Die Tiefen des Meeres locken Taucher mit beeindruckenden Meeresbewohnern, spektakulären Felsformationen und bunten Korallen. Jedoch sind bestimmte Tauchtiefen einzuhalten, damit das Abenteuer nicht zur Gefahr wird.

Für viele Taucher gehört das Erreichen einer bestimmten Tauchtiefe zu einem faszinierenden Erlebnis. Natürlich gibt es auch in flachem Wasser und geringen Tiefen einiges zu entdecken, doch Tauchplätze, bei denen es weit hinuntergeht, bringen einen besonderen Reiz mit sich.

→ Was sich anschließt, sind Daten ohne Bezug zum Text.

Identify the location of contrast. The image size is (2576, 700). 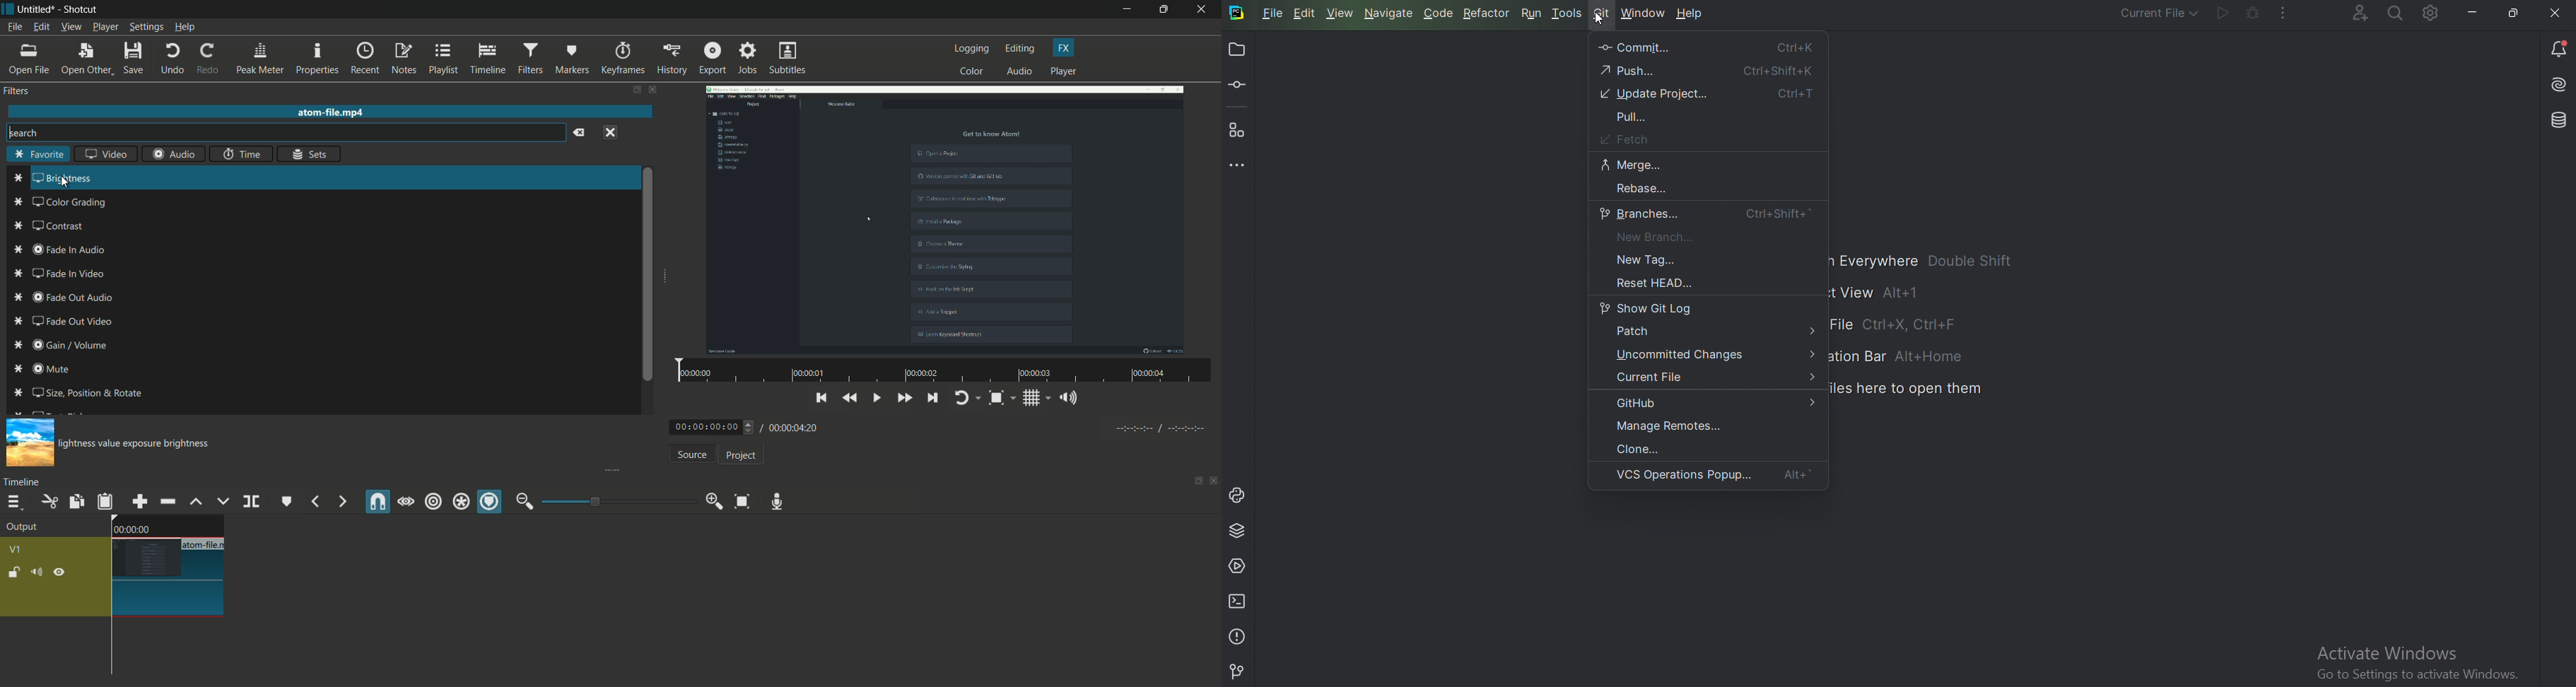
(45, 225). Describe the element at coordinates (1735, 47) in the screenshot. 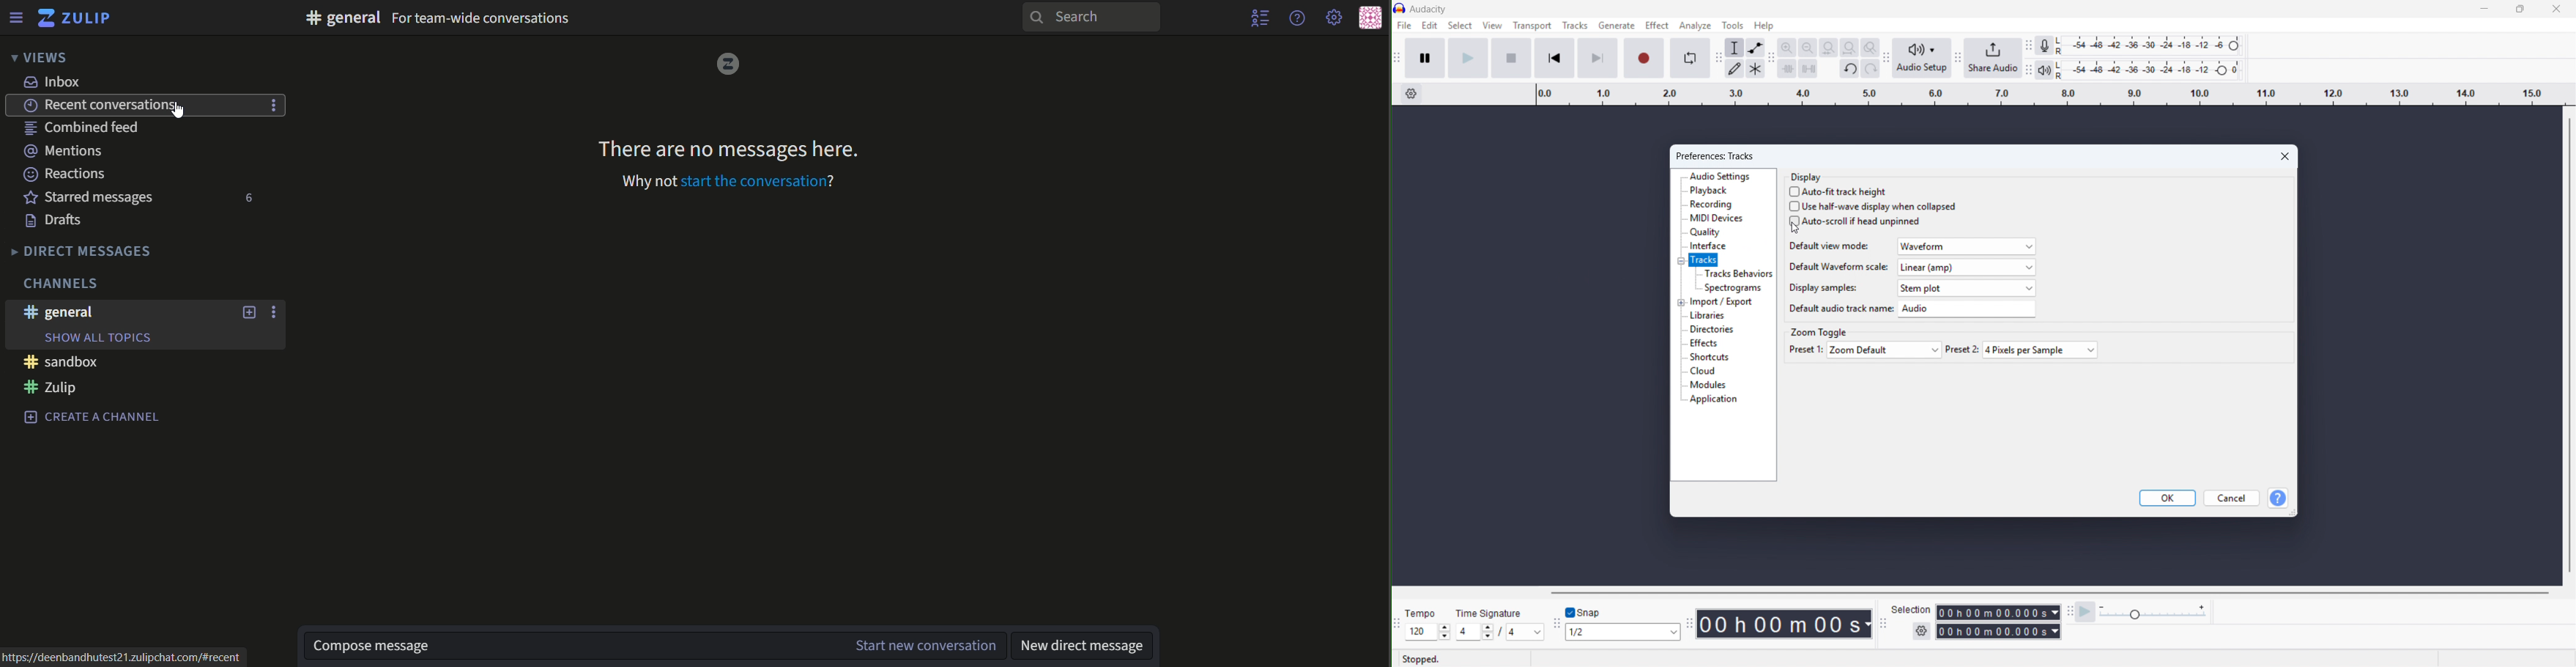

I see `selection tool` at that location.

Besonders Taucheinsteiger sollten sich nur langsam auf Erkundungstour stürzen. Der Körper muss sich mit jedem Tauchgang an die veränderten Druckverhältnisse gewöhnen. Tauchen in großen Tiefen muss gelernt sein. Aber wie Tief darf man eigentlich tauchen und welche Tiefe entspricht welchem Ausbildungsstand?

Einhaltung der Empfehlungen für einen sicheren Tauchgang

Es gibt keine verpflichtende Regelung, wie tief ein Taucher mit bestimmtem Erfahrungsstand absteigen darf. Jedoch gibt es Empfehlungen, an die man sich im besten Fall halten sollte. Mit dem „Open Water Diver“ wird eine Tauchtiefe von maximal 18 Metern empfohlen, mit dem „Advanced Open Water Diver“ wird eine Maximaltiefe von 30 Metern empfohlen und mit dem „Deep Diver“ sollte man maximal bis zu 40 Meter tauchen.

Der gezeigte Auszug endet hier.